The air was filled with the scent of pine resin, the smell of volatile gasoline, and the burnt smell of hot metal cooling down.
The side armor of the Verdun was still radiating residual heat, and raindrops falling on it stirred up bursts of white steam. In the gaps between the tracks that had just crushed the German reconnaissance vehicle, there were still unrecognizable metal fragments and dark red flesh.
This is the digestive system of war: it takes in life and expels waste.
Arthur stood under the eaves of the sawmill, holding a hard, dry biscuit in his hand, but his gaze never left the four tanks.
In the previous battle, these steel monsters displayed breathtaking dominance. But Arthur knew very well that it was just bullying the weak. Against a few light reconnaissance vehicles, the B1 could crush them with its sheer weight. But if they encountered the main force of the Skull Division, or even just a few well-positioned Pak 38 anti-tank guns, this hastily assembled force would expose its fatal flaws.
The human brain is adept at using emotional dopamine like "courage" and "revenge" to mend a broken reality and numb itself, but the system does not. It has no empathy and does not understand what a "white lie" is.
The RTS system interface unfolded before him; the data remained cold and objective, like a freshly printed battle damage assessment report devoid of any emotion.
[Combined Infantry-Tank Efficiency: 15% (Evaluation: A rabble armed with heavy weapons)]
[Tactical Command Network: Not Built (Silent)]
[Structural fatal flaw: Lack of omnidirectional vision/Severe functional overload of the vehicle commander]
In the cold logic of the system, this is not an army at all, but a pile of expensive steel junk that just happens to be placed at the same coordinate point.
"Wild animals bite, not just their enemies, but also their masters."
Arthur swallowed the last bite of the biscuit, dusted off the crumbs on his hands, and walked toward Captain Durand, who was squatting next to the tank smoking.
……
Captain Durand looked like he had just finished a marathon.
He slumped down beside the road wheels of the Verdun, soaked to the bone, his uniform collar ripped open, panting heavily.
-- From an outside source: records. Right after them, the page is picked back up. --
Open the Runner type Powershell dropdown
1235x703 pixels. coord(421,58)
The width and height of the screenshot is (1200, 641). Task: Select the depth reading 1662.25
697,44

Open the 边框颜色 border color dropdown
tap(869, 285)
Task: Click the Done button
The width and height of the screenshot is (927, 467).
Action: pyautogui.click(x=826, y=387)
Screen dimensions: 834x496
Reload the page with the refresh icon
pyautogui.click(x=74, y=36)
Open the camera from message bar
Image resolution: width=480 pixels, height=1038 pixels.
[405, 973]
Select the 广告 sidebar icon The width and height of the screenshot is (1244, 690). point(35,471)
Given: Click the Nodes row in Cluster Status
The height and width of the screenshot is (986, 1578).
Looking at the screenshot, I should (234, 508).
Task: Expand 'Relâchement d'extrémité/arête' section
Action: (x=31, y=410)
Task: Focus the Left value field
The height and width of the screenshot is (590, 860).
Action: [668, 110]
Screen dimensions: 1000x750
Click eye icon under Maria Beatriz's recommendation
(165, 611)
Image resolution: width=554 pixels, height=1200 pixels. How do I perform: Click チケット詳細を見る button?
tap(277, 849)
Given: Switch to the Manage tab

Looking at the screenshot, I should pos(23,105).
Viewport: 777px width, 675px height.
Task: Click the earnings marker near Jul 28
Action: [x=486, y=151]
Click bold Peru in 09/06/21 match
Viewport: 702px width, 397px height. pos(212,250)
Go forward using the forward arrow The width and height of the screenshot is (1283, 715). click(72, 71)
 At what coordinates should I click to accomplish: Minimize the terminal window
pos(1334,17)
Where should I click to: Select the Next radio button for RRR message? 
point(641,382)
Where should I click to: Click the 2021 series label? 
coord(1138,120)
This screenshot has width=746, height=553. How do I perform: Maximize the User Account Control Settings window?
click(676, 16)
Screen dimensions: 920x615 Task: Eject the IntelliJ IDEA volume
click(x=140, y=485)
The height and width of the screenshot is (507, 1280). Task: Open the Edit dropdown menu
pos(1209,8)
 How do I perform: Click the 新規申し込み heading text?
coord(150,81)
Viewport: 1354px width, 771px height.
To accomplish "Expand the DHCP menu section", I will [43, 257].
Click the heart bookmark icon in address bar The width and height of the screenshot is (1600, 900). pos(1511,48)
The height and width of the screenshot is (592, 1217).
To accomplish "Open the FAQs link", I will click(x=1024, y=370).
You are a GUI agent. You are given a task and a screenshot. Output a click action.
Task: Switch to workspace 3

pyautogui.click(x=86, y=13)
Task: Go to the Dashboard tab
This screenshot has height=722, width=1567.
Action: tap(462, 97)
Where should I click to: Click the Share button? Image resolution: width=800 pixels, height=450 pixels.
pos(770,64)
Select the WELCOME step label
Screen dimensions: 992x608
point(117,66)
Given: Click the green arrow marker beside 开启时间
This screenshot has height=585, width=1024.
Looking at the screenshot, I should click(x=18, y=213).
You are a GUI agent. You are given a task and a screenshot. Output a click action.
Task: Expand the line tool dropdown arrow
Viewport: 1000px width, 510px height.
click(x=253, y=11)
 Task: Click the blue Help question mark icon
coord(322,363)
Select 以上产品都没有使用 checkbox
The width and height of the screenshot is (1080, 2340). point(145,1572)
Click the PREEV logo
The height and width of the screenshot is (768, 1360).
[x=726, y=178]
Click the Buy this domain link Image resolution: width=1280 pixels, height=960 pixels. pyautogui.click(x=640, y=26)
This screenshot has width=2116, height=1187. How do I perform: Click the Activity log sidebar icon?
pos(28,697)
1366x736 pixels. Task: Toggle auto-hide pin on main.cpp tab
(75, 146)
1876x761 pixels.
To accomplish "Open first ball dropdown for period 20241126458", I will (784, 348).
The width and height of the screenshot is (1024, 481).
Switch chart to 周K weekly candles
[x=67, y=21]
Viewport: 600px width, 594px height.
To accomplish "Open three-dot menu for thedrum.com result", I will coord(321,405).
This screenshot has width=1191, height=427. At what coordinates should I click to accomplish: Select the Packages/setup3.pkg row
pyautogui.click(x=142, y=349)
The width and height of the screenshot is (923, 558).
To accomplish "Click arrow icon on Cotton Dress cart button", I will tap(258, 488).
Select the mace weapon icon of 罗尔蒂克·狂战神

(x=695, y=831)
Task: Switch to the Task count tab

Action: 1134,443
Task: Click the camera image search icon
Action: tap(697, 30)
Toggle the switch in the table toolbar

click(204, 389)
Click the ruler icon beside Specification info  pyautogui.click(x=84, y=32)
His right hand was cracked at the base of his thumb, a mark left from operating that damned 47mm gun, even though it was now just an empty shell; his left leg was still twitching slightly, a muscle spasm from stomping on the heavy turret swivel pedal for so long.
Seeing Arthur approach, Durand gave a wry smile and tried to stand up, but Arthur held him down.
"You're already tired, Captain?" Arthur handed him a jug of water.
"Sir, you have to go inside that damn turret yourself and see for yourself." Durand took a big gulp of water from the canteen, pointed at the towering cast iron turret, and said with a tone full of resentment, "The designers at Renault must be sadists or German spies."
"I know." Arthur looked up at the famous APX-4 single-person turret.
In military engineering, this is practically synonymous with disaster.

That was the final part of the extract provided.